Para alterar essa nefasta realidade, já tramitam vários projetos de Emenda Constitucional no Congresso Nacional e não é disso que quero falar.
Estadão Conteúdo - 19/08/2019 08:45:14 | Foto: Divulgação
Aprovada a reforma da Previdência pela Câmara dos Deputados, serão agora iniciados os debates sobre o que pode vir de melhor em nível de reforma tributária. Vários projetos existem, mas todos têm em comum um objetivo, o de simplificação, principalmente quando se trata dos tributos que capturam o consumo. E, parece óbvio, a máxima é uma só: quem efetivamente paga imposto é a pessoa física quando gasta em bens ou serviços, ou adquire renda.
Na ponta do consumo, são as empresas que gastam um tempo descomunal em obrigações acessórias para atender a legislação e fazer com que aquilo que for consumido pelas pessoas físicas poder ser entregue aos cofres públicos na forma de mais variados tributos. É o chamado custo de conformidade. Dados recentes dão conta de que as empresas gastam cerca de 1958 horas para calcular e entregar aos cofres públicos o resultado daquilo que determina a legislação tributária. A média mundial gira em torno de 240 horas. Ou seja, o Brasil gasta oito vezes a mais do que a média internacional apenas e tão somente para atender a legislação vigente e transformar tributo devido em receita arrecadada. Para alterar essa nefasta realidade, já tramitam vários projetos de Emenda Constitucional no Congresso Nacional e não é disso que quero falar.
O que passa despercebido é o tal custo de conformidade a que a pessoa física também está submetida para apresentar a sua declaração de imposto de renda, o que acontece entre 1.º de março e 30 de abril do ano seguinte ao da sua aquisição de renda. Cabe aqui uma análise crítica das informações que são exigidas da pessoa física na hora de prestação de contas com o fisco, quanto disso ainda faz sentido e o que está para lá de superado.
Ministro Paulo Guedes chegou a cogitar a eliminação de despesas com educação e saúde sob o argumento de que a pessoa física perde muito tempo reunindo esses documentos à época da entrega da declaração de ajuste.

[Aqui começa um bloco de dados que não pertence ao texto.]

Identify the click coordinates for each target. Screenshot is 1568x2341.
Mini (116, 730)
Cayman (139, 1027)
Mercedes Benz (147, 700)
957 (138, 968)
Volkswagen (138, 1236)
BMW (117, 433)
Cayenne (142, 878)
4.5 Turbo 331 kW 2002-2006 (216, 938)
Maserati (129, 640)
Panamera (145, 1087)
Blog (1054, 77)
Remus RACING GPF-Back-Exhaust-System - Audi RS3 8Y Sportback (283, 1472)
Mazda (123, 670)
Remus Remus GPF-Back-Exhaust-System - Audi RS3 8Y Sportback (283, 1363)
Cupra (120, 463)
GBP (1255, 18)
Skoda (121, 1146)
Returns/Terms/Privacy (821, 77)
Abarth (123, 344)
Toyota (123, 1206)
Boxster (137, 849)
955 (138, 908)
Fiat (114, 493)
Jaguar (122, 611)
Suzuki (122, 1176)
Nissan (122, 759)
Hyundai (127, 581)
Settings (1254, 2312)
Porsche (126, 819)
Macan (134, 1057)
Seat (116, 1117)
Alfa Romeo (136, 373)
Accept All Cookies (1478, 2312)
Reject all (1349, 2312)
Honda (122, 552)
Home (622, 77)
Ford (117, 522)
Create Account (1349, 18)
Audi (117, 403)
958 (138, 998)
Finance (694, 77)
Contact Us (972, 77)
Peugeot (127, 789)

Em substituição, pensou-se em eliminar todas as despesas dedutíveis e em seu lugar alterar as faixas de tributação. A ideia não é ruim. Deve ser analisada com profundidade. Mas não é isso que torna a declaração de imposto de renda da pessoa física trabalhosa. Se perde mesmo tempo tendo que se relacionar, a cada ano, todos os bens, direitos e dívidas.
E para que serve mesmo a declaração de bens e direitos a que todos nós estamos submetidos? Para rigorosamente nada. Explico. A declaração de bens e direitos foi incorporada ao nosso ordenamento jurídico em 1962, por intermédio da Lei n.º 4.069. Em seu artigo 51, ficou expressamente disposto que “como parte integrante da declaração de rendimento a pessoa física apresentará relação pormenorizada, segundo modelo oficial, dos bens imóveis e móveis que, no país ou no estrangeiro, constituem seu patrimônio e de seus dependentes”. Mas, o objetivo dessa obrigatoriedade está disciplinado no parágrafo primeiro do mesmo dispositivo, ao estabelecer que “a autoridade fiscal poderá exigir do contribuinte os esclarecimentos que julgar necessários acerca da origem dos recursos e do destino dos dispêndios ou aplicações, sempre que as alterações declaradas importem em aumento ou diminuição do patrimônio”.

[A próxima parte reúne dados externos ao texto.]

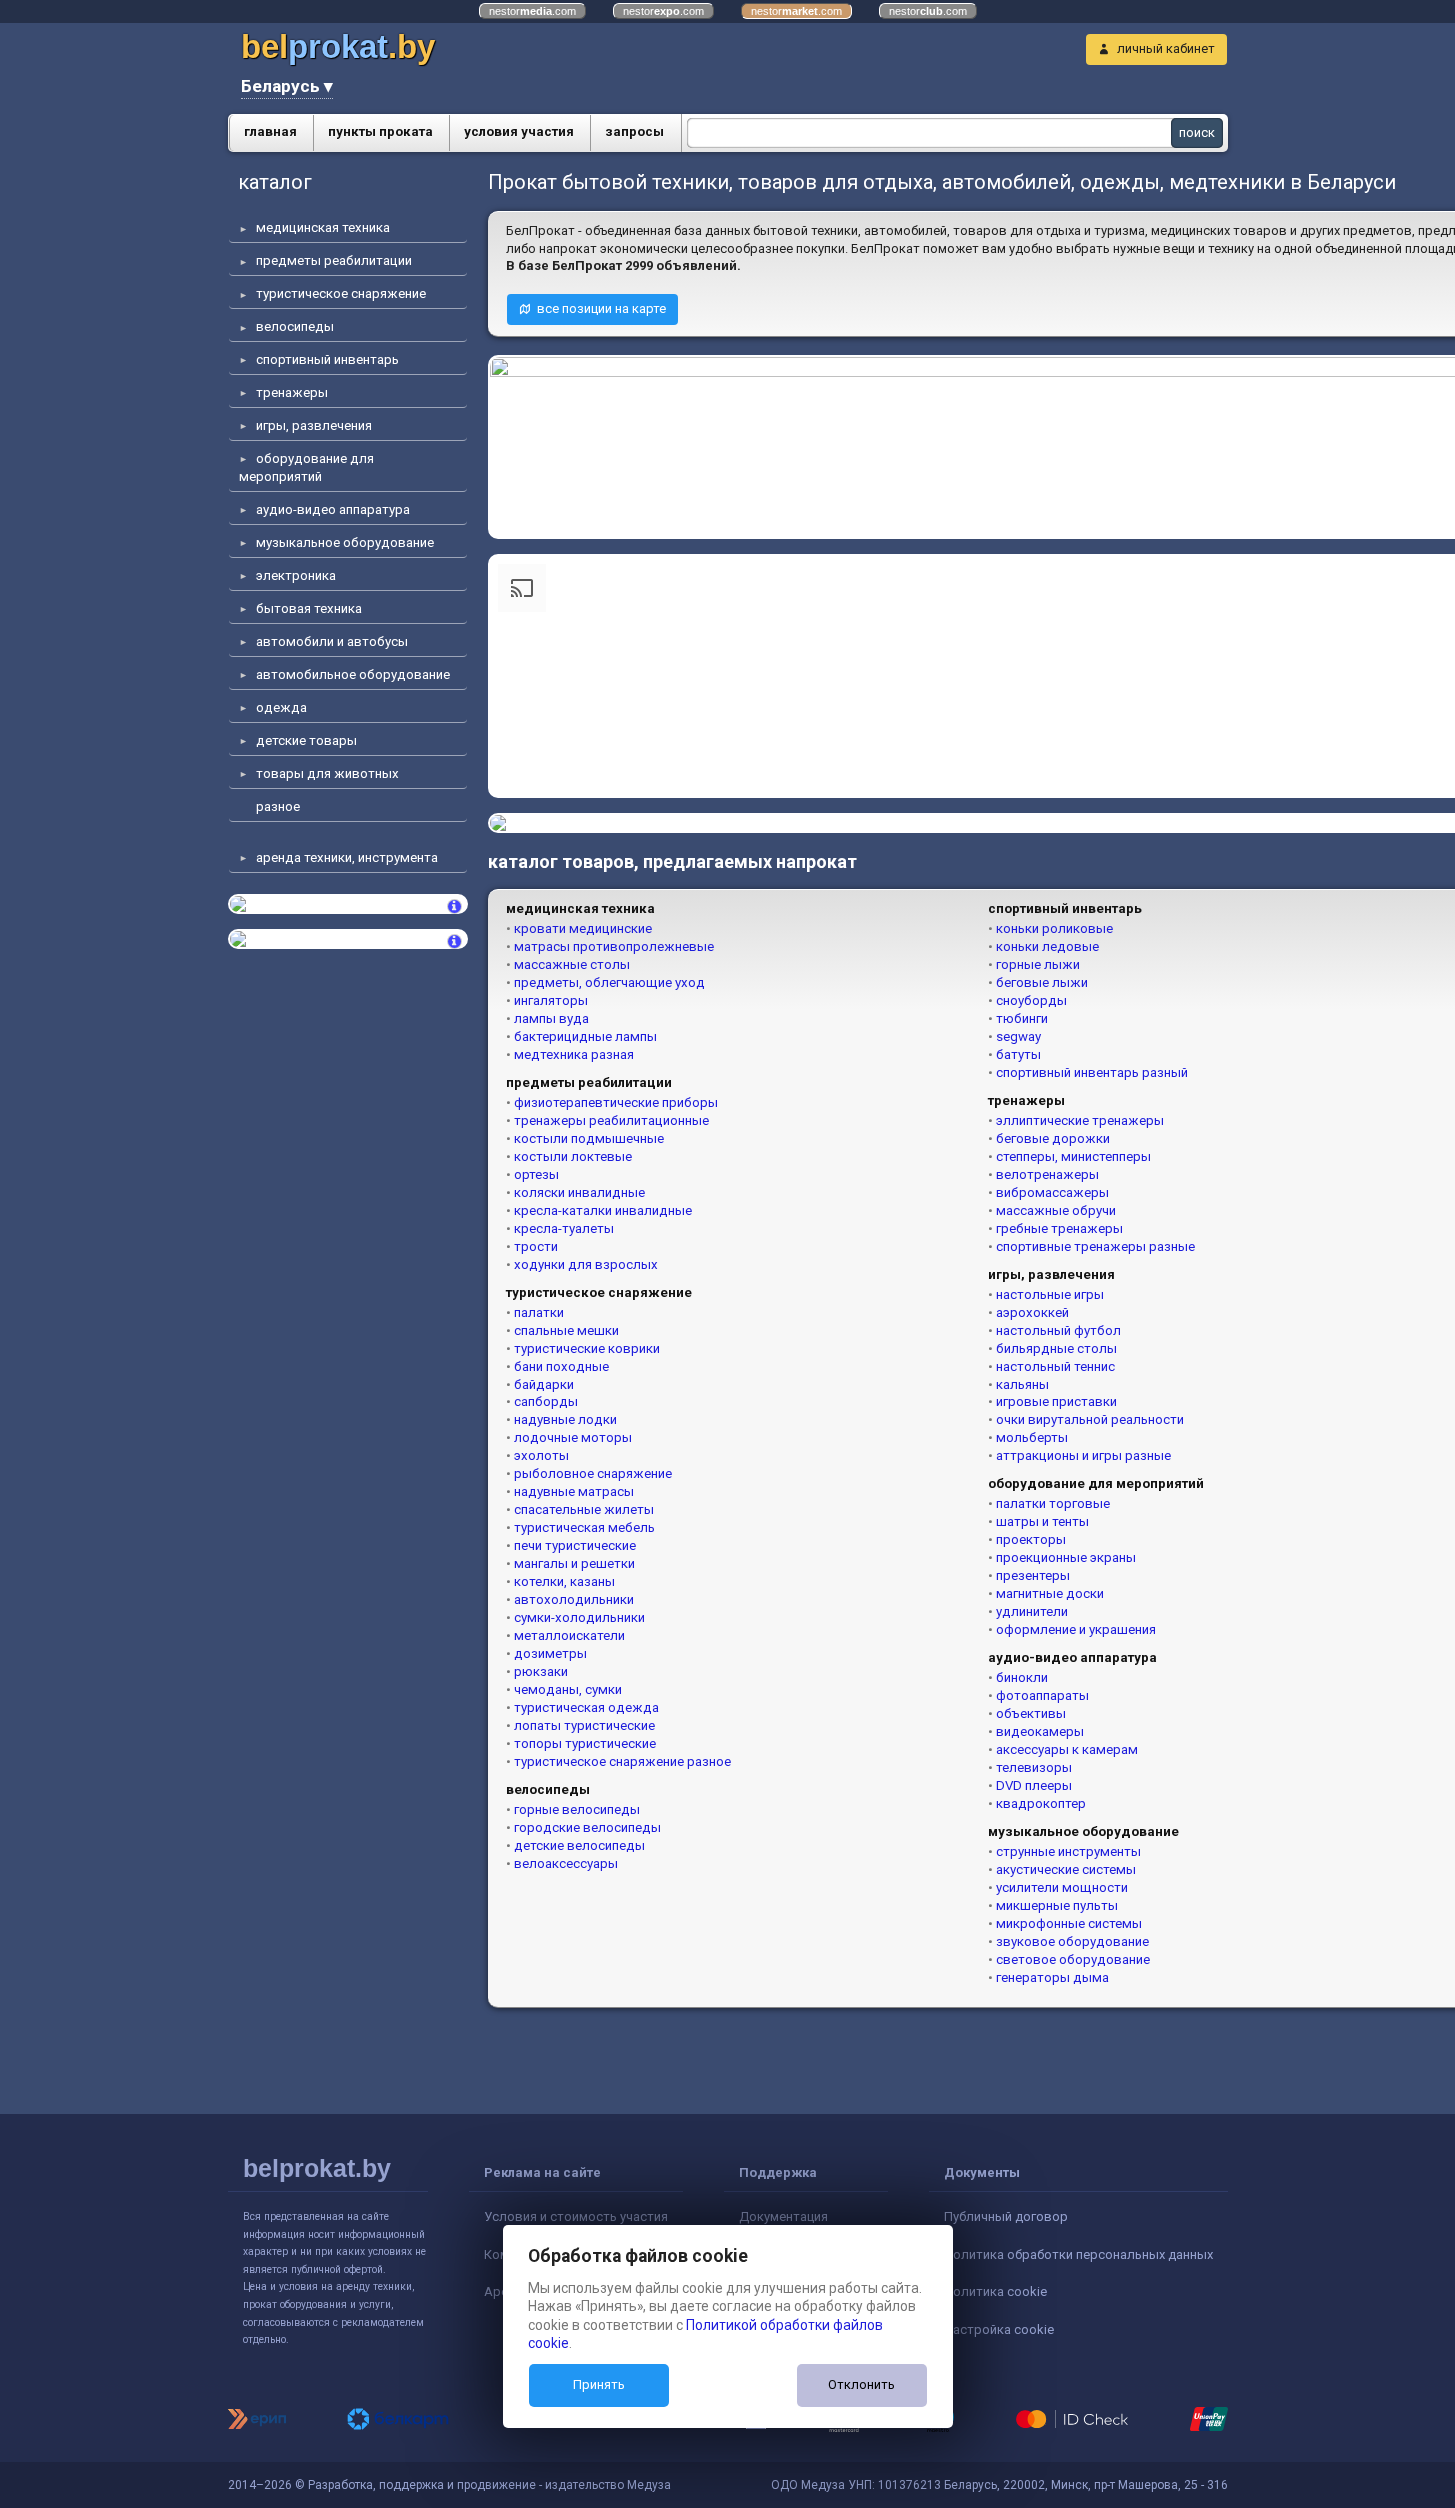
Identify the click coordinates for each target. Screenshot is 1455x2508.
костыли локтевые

Parece evidente, então, que à época em que foi criada a obrigatoriedade da declaração de bens, inexistiam outros mecanismos que identificassem se o patrimônio do contribuinte estava, ou não compatível com os rendimentos recebidos durante o ano calendário. O mero aumento (ou redução) patrimonial poderia ser motivo ensejador de fiscalização. Não é o que acontece nos tempos atuais. E leia-se por tempos atuais a partir de 1996, por conta do que instituiu a Lei n.º 9.430, em seu artigo 42, equivale dizer, ser considerada presunção de omissão de receita valores creditados em conta de depósito ou de investimento, mantida junto a instituição financeira, em que o contribuinte não consiga justificar a origem. Portanto, sem nenhuma serventia aquilo que se informa na declaração de bens. Até porque a fotografia de 31 de dezembro de um ano pode não impactar em comparação a 31 de dezembro do ano seguinte, e mesmo assim poder ser identificada omissão de receita se analisada a movimentação financeira da pessoa física mês a mês.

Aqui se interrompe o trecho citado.